TASK GOAL:
Where the word "quantity" occurs in a line of the data, return the whole line.

-------- RECORDS FOR THIS TASK

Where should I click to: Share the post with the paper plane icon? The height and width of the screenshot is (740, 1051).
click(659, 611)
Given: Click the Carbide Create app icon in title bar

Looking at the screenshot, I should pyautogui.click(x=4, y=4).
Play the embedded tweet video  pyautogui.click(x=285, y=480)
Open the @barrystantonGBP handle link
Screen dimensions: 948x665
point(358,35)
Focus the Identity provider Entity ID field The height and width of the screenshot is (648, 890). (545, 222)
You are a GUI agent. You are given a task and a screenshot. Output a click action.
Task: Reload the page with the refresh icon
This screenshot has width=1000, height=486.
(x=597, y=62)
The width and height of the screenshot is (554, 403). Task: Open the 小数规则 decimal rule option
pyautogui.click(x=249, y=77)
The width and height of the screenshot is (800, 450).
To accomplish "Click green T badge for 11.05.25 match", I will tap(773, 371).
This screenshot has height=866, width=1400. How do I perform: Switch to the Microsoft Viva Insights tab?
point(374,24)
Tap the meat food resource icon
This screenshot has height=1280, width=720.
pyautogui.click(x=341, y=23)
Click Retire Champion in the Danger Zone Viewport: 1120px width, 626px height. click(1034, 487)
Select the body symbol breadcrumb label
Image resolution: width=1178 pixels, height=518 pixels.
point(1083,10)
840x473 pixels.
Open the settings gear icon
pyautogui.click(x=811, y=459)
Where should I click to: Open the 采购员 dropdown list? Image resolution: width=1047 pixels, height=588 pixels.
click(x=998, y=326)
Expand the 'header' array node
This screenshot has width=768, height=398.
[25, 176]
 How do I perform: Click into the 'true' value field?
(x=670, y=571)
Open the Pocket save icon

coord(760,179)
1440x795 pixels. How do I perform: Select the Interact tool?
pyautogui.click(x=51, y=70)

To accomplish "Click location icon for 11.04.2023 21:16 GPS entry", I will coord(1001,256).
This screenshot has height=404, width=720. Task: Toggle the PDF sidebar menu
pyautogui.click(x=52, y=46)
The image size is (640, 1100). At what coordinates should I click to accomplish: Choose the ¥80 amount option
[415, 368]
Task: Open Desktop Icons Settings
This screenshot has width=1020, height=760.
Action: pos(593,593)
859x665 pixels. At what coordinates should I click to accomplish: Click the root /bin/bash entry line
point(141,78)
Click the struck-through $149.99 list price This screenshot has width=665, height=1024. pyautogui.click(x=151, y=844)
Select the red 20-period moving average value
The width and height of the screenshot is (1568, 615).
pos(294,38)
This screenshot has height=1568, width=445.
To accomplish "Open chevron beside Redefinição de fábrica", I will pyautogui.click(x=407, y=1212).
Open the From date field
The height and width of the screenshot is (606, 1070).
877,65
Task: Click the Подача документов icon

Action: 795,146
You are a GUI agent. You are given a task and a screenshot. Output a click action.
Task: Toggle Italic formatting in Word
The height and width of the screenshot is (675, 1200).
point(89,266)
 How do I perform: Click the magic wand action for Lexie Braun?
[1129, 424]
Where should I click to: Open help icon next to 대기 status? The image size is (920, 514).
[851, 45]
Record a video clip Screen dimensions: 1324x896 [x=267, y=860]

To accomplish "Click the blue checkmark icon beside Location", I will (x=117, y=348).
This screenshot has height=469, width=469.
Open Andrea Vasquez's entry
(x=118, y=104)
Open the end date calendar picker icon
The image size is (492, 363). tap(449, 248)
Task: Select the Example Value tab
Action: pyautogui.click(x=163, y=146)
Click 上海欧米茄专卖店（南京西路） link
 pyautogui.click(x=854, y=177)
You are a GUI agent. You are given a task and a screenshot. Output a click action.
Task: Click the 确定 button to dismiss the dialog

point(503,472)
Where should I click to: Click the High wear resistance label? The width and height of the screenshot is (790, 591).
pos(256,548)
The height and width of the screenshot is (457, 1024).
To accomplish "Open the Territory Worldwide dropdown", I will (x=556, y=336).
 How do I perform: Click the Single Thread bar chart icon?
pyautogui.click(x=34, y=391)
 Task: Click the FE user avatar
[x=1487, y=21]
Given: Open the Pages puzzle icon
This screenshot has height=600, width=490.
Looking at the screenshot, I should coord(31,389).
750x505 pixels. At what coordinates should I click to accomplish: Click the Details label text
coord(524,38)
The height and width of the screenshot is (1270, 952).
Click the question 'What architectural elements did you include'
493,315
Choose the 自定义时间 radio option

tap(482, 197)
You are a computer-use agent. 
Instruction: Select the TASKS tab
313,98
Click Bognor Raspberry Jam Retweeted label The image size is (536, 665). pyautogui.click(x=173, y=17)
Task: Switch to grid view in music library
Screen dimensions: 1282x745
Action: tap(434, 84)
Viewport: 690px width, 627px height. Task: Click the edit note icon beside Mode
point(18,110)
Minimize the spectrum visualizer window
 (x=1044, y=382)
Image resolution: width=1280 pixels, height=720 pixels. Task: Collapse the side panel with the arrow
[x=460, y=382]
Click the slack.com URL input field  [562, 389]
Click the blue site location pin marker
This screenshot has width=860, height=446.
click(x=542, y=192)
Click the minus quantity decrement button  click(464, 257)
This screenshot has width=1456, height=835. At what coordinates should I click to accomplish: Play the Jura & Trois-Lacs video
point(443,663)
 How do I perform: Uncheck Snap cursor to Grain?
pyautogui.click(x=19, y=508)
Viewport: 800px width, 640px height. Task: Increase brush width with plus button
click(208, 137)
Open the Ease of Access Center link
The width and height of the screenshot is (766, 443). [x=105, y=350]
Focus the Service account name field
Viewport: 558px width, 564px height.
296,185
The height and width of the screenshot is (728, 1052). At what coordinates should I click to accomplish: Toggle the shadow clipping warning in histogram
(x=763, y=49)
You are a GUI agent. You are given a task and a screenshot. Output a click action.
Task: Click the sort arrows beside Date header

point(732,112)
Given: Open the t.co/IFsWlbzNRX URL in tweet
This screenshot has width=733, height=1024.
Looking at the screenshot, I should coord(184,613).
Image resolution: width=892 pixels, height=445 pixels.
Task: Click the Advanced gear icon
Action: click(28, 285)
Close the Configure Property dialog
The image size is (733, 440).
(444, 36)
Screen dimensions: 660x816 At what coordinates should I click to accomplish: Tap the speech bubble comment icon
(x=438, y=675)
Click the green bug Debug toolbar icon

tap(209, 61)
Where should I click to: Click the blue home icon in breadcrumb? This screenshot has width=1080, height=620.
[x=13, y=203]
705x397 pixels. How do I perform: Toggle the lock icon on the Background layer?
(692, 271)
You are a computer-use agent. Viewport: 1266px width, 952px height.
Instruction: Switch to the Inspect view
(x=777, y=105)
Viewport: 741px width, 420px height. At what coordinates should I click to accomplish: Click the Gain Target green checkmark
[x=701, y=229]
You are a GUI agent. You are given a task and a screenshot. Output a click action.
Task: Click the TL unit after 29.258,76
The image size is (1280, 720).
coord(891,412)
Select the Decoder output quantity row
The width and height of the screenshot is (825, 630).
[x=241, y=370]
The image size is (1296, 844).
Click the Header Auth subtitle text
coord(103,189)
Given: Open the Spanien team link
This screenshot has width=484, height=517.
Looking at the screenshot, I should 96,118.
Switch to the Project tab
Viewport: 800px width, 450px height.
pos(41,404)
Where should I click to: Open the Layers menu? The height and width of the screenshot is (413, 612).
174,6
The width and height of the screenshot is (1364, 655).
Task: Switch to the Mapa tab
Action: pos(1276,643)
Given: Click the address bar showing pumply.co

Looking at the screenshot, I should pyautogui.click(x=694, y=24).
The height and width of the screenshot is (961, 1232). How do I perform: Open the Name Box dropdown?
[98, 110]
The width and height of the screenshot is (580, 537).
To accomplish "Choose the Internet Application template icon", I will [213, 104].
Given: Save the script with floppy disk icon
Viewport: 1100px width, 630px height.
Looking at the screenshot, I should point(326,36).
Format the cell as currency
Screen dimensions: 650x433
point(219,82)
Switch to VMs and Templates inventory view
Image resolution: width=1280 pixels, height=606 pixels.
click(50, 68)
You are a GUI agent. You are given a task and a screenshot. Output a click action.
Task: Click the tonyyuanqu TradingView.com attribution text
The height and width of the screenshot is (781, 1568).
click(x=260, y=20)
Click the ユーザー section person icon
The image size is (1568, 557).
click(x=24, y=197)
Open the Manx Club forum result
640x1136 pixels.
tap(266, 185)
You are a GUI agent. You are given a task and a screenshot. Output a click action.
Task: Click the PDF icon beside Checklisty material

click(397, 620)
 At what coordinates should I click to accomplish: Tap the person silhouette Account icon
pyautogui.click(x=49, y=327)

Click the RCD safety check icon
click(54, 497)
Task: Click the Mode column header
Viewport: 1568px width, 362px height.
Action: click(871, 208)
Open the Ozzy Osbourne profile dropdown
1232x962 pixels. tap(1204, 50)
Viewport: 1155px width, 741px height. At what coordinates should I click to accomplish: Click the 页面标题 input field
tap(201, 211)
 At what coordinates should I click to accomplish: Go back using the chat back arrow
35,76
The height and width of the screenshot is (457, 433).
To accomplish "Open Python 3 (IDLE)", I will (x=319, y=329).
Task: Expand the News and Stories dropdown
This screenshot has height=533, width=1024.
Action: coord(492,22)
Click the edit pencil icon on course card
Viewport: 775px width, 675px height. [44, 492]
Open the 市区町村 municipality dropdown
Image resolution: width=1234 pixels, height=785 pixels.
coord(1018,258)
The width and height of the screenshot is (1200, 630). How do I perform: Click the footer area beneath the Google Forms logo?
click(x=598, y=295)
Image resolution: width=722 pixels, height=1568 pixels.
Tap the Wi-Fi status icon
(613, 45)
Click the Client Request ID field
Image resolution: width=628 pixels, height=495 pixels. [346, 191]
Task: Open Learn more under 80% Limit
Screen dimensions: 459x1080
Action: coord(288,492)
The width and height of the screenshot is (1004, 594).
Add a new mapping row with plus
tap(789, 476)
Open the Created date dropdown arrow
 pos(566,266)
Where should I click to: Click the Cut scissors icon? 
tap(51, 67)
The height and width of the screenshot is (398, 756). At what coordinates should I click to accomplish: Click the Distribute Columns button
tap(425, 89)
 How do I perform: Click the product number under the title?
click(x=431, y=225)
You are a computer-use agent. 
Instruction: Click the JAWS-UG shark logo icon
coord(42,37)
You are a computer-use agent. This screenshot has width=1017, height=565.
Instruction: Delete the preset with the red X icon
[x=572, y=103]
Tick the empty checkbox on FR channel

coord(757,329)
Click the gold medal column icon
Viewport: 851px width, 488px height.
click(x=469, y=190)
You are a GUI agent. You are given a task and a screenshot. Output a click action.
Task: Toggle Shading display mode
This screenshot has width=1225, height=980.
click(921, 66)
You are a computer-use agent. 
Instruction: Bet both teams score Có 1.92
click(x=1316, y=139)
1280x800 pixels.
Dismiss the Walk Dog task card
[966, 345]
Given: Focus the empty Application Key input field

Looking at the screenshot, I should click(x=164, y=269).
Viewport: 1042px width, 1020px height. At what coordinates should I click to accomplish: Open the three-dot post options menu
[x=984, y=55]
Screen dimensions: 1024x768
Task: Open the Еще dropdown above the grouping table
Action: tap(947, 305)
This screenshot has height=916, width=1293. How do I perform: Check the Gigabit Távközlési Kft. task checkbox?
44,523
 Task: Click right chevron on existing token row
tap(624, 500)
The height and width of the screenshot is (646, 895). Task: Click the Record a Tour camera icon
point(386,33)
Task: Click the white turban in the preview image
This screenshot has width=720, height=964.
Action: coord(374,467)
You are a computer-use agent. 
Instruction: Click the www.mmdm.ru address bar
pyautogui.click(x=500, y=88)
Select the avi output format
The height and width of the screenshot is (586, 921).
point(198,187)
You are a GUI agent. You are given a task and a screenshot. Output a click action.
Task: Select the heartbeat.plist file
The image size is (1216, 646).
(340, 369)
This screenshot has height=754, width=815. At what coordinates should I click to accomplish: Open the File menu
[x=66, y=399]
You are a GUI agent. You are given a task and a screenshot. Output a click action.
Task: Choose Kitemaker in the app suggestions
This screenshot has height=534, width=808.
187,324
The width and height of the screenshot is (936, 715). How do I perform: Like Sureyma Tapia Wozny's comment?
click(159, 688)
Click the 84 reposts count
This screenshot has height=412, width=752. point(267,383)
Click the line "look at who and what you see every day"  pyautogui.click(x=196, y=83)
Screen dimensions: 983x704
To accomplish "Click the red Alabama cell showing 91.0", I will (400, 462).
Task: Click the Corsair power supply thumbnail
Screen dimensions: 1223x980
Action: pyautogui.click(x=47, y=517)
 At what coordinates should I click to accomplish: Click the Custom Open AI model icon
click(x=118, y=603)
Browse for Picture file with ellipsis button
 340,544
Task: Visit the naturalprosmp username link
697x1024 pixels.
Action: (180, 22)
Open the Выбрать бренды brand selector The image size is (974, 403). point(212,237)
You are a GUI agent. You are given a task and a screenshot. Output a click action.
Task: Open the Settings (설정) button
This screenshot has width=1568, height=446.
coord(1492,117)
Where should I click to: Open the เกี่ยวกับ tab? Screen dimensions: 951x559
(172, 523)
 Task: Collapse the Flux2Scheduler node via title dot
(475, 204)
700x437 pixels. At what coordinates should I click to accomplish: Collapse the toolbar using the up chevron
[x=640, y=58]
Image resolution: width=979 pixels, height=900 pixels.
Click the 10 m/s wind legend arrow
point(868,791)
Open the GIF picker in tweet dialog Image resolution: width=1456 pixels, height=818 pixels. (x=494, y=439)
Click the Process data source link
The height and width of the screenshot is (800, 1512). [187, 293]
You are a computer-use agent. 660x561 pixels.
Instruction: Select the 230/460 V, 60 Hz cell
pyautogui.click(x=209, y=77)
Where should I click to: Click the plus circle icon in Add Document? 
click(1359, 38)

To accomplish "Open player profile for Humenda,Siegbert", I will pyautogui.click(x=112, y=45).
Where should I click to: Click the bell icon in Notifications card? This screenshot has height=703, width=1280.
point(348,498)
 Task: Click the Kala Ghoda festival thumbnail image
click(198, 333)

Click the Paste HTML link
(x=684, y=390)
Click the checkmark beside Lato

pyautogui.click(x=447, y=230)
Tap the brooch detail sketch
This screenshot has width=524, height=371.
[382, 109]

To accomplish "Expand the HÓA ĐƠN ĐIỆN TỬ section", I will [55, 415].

----------------

RESPONSE BOX:
Click the minus quantity decrement button  click(464, 257)
Select the Decoder output quantity row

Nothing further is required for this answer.